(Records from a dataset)
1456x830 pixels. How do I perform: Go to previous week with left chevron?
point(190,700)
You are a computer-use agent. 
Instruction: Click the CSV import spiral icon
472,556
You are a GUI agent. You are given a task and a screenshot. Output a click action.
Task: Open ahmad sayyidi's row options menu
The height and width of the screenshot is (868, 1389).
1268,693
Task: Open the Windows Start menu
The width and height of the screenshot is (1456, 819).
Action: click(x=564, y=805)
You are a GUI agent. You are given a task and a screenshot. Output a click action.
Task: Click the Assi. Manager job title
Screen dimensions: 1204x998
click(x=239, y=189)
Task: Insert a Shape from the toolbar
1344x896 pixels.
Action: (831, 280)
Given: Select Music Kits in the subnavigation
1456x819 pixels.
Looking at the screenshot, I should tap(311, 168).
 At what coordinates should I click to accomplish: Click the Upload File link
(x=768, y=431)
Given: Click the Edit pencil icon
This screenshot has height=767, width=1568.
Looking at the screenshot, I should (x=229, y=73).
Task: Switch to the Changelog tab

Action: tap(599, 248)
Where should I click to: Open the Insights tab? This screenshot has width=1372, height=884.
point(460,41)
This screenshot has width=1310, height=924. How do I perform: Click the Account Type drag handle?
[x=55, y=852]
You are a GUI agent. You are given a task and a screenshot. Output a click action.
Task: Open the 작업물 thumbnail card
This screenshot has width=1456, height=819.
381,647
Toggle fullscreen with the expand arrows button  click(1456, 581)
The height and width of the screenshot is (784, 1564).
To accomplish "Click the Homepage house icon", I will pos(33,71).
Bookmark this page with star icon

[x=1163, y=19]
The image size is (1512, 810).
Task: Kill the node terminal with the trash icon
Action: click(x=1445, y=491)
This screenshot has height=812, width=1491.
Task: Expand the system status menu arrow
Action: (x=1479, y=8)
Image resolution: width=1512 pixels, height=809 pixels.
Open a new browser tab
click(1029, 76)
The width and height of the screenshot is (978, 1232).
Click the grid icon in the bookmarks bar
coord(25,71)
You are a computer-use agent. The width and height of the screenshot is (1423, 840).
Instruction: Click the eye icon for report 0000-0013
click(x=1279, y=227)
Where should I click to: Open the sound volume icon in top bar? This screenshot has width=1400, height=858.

* [WORK TO COMPLETE]: Check every line of the data, and copy the ones that contain "computer".

* [THE ANSWER]:
You are a computer-use agent. 
You are a computer-use agent. The width and height of the screenshot is (1423, 840).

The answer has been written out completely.